:: Texte à lire ::

Il fait valoir qu’il n’aurait pas été concerné par la décision de signature conjointe, alors que celle-ci aurait été prise au moment où l’ancien gérant technique aurait été nommé et qu’elle n’aurait pas été réitérée lors de son engagement, de sorte que cette décision ne saurait laisser présumer un pouvoir de décision dans son chef encore qu’il n’aurait eu aucun pouvoir de décision sur la direction générale de l’entreprise, même s’il aurait occupé la fonction de gérant technique.

Il fait finalement valoir que l’article L.126-1 du Code du Travail prévoirait la garantie de toutes les créances de façon générale, sans égard à la situation particulière du salarié et que le simple fait qu’il aurait été gérant technique de la société ne signifierait pas qu’il n’aurait pas été un salarié ordinaire.

Le délégué du gouvernement conclut au rejet du recours au motif qu’en vertu des statuts de la société …, cette dernière aurait pu être engagée par la signature conjointe du demandeur et de Monsieur …, associé unique et gérant administratif de ladite société.

Monsieur … aurait encore été le titulaire de l’autorisation d’établissement, laquelle serait uniquement valable si la gérance avait été assurée par lui, de sorte que le contrat de travail de Monsieur … n’aurait pas été une convention réelle et sérieuse caractérisée, en présence d’un mandat social, par l’exercice d’une fonction technique distincte.

:::
:: Données fournies ::

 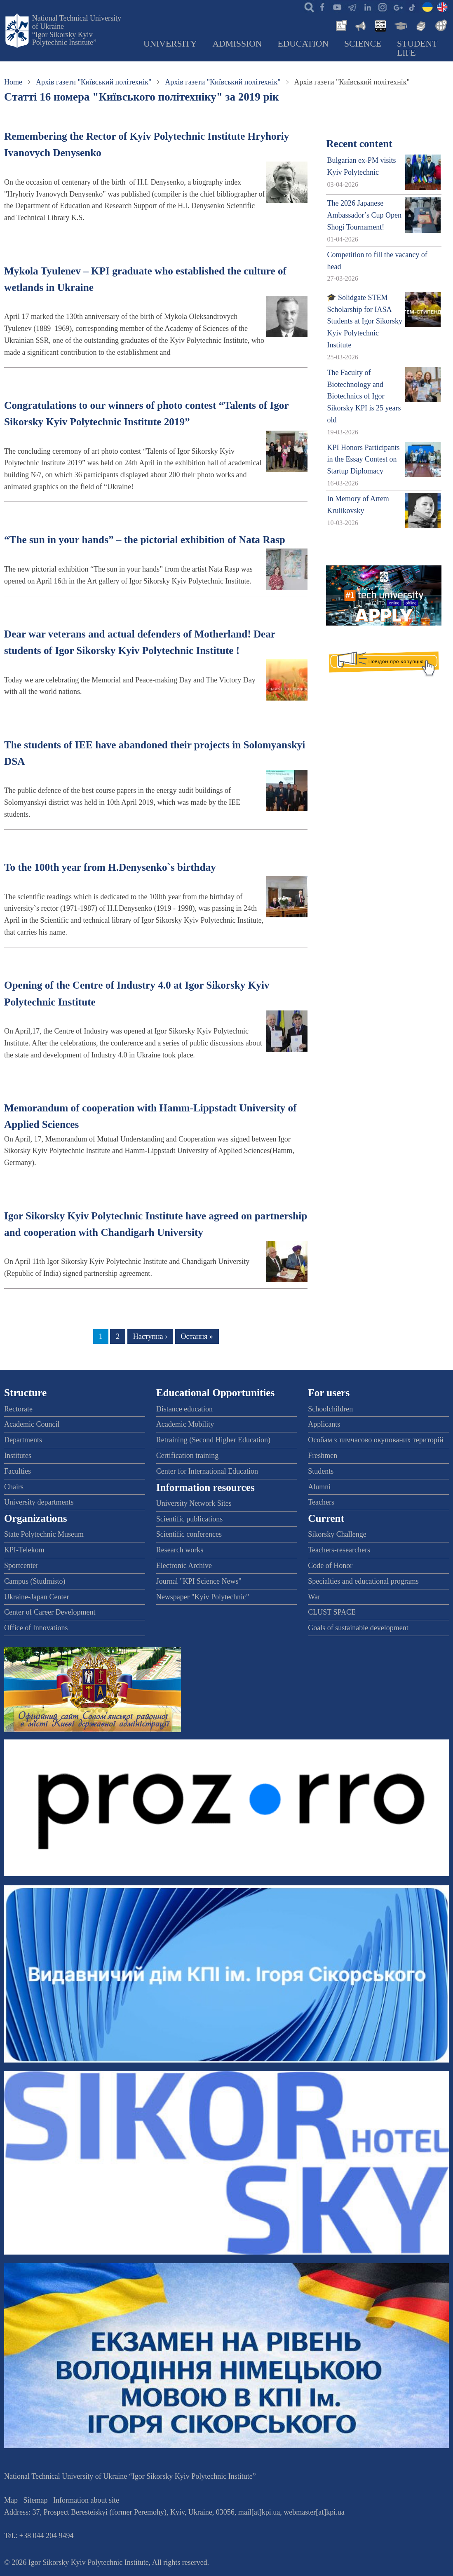 What do you see at coordinates (11, 2500) in the screenshot?
I see `Map` at bounding box center [11, 2500].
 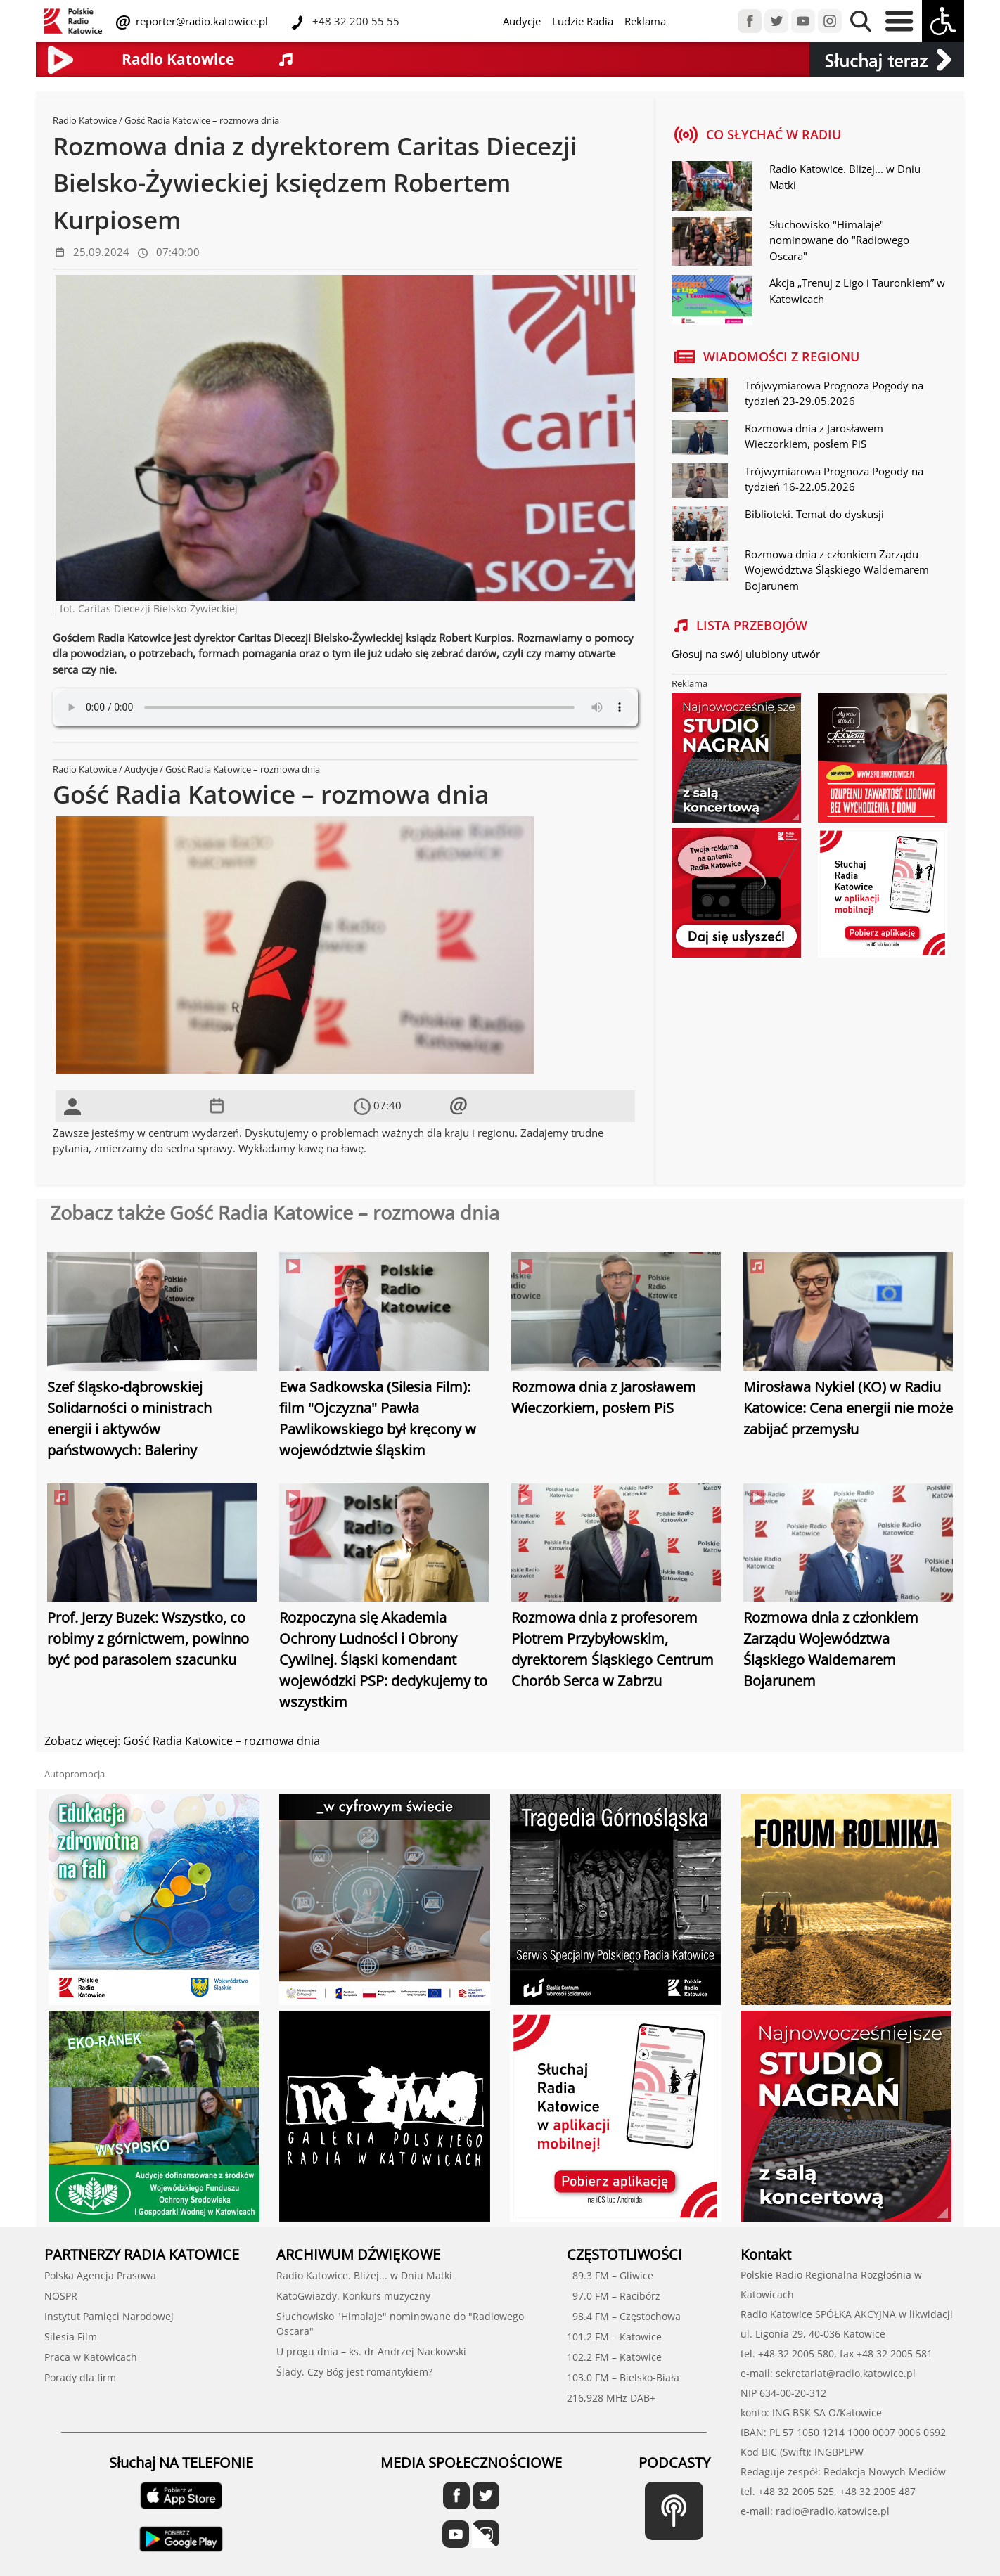 What do you see at coordinates (354, 2371) in the screenshot?
I see `Ślady. Czy Bóg jest romantykiem?` at bounding box center [354, 2371].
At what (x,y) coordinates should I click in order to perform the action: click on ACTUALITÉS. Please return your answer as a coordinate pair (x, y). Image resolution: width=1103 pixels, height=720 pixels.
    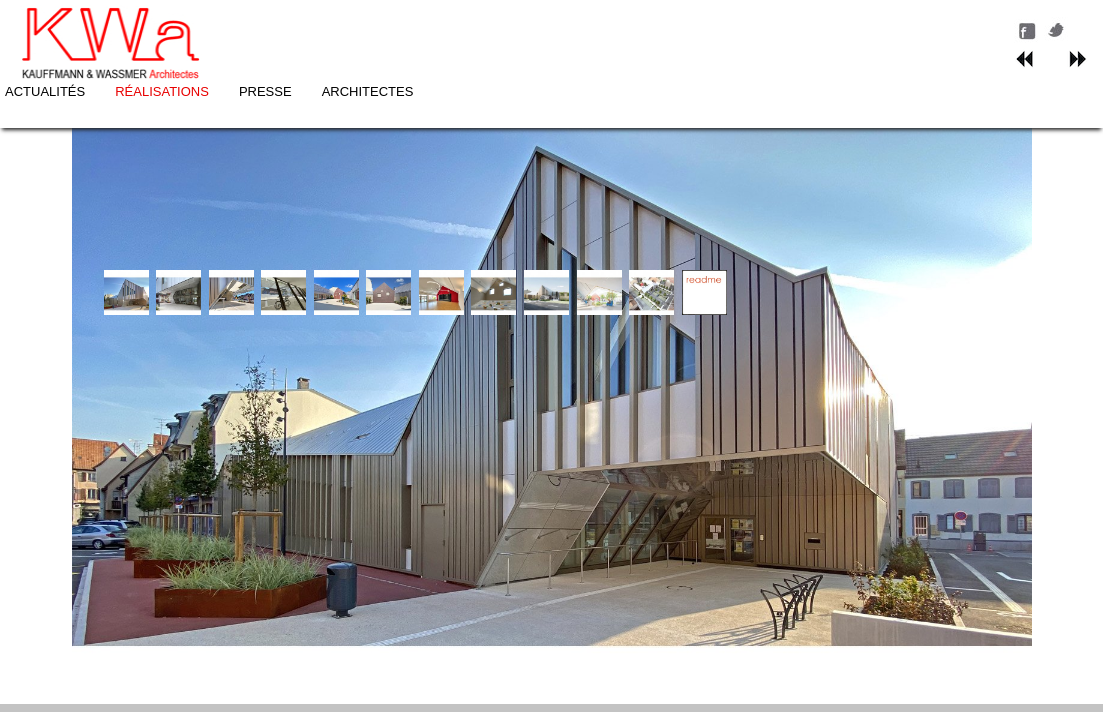
    Looking at the image, I should click on (352, 26).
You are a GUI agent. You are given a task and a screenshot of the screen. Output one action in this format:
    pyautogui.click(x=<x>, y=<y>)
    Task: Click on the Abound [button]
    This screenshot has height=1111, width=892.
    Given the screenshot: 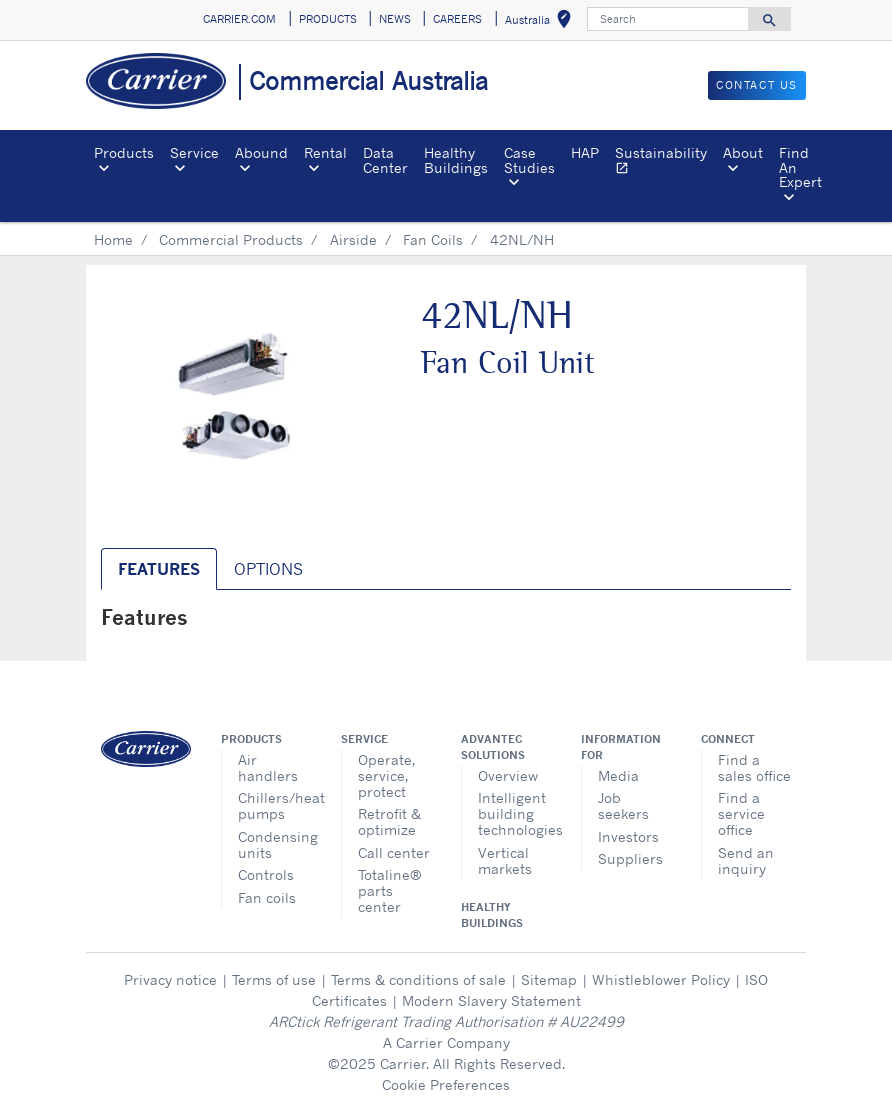 What is the action you would take?
    pyautogui.click(x=261, y=152)
    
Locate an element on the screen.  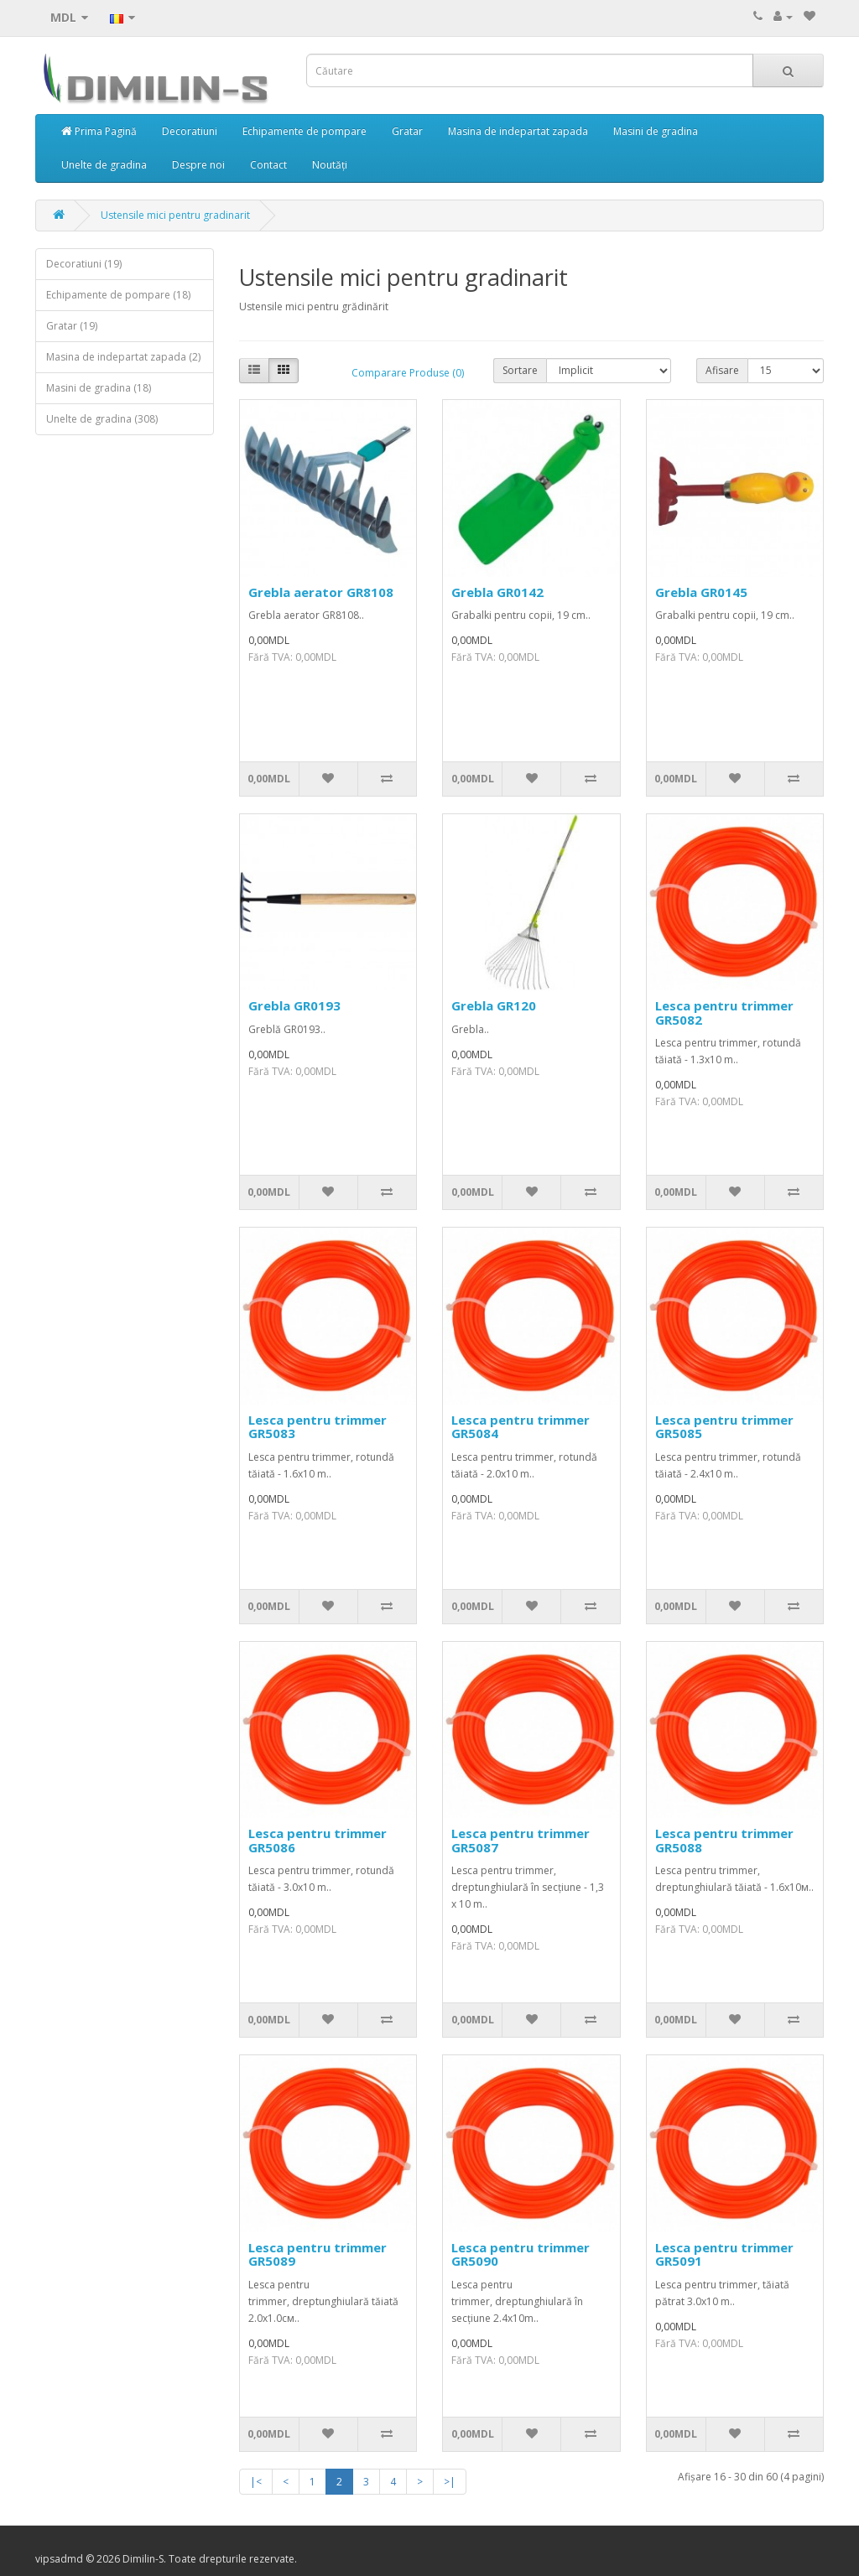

:::

Exercice court 1: Traduisez en anglais la phrase suivante de l’extrait sur le recours du gérant technique : « Il fait finalement valoir que l’article L.126-1 du Code du Travail prévoirait la garantie de toutes les créances de façon générale, sans égard à la situation particulière du salarié et que le simple fait qu’il aurait été gérant technique de la société ne signifierait pas qu’il n’aurait pas été un salarié ordinaire. »
Exercice court 2: Poursuivez l’extrait sur le recours du gérant technique à partir de sa dernière phrase.

Réponse attendue 1: Finally, he argues that Article L.126-1 of the Labor Code provides for the guarantee of all claims in general, regardless of the employee’s particular situation, and that the mere fact that he was the company’s technical manager does not mean that he was not an ordinary employee.

Réponse attendue 2:
A titre subsidiaire, et si le tribunal devrait arriver à la conclusion que le demandeur aurait cumulé son mandat de gérant avec une fonction technique distincte, la partie étatique souligne le fait que Monsieur … aurait démissionné par courrier du 10 janvier 2015, et que cette démission serait encore intervenue peu de temps avant le jugement déclaratif de faillite, de sorte qu’il ne serait, en vertu de l’article L.125-1 du Code du Travail, pas à considérer comme un salarié dont le contrat de travail a été résilié avec effet immédiat en cas de cessation des affaires par suite d’une déclaration de faillite, mais comme un salarié qui dispose d’une créance pour les six derniers mois de travail et résultant de la rupture du contrat de travail. La partie étatique ajoute qu’en vertu de l’article L.124-4 du Code du travail Monsieur … aurait uniquement droit à un préavis allant du 15 janvier 2015 au 14 février 2015 et qu’au vu de la situation économique et financière de la société en question, ainsi que de l’aveu de faillite intervenu le 23 février 2015, le délai de préavis résultant de la lettre de démission du 10 janvier 2015, ne constituerait pas un avantage pour l’employeur, de sorte qu’il conviendrait encore de vérifier si l’employeur aurait accepté cette résiliation contenant un délai de préavis plus long.

Finalement et en tout état de cause, la partie étatique estime que Monsieur … aurait uniquement droit aux arriérés de salaire pour les six derniers mois de travail et aux sommes découlant de la rupture du contrat de travail en fonction du délai de préavis qui sera retenu, soit ….-€ au maximum.

Dans son mémoire en réplique le demandeur soutient, quant aux développements à titre subsidiaire de la partie étatique, que rien n’interdirait au salarié d’annoncer à son employeur plusieurs mois à l’avance son intention de quitter son emploi et qu’aucune disposition légale ne ferait obstacle à ce que le salarié se prévaut d’un délai de préavis plus long, tout en soulignant que la société … n’aurait pas refusé sa démission avec ce délai de préavis, et que si la société aurait vu un désavantage, elle aurait pu rompre unilatéralement la relation de travail. Son contrat de travail n’aurait pas encore pris fin au moment de la faillite de la société et aurait toujours existé au moment du prononcé de la faillite.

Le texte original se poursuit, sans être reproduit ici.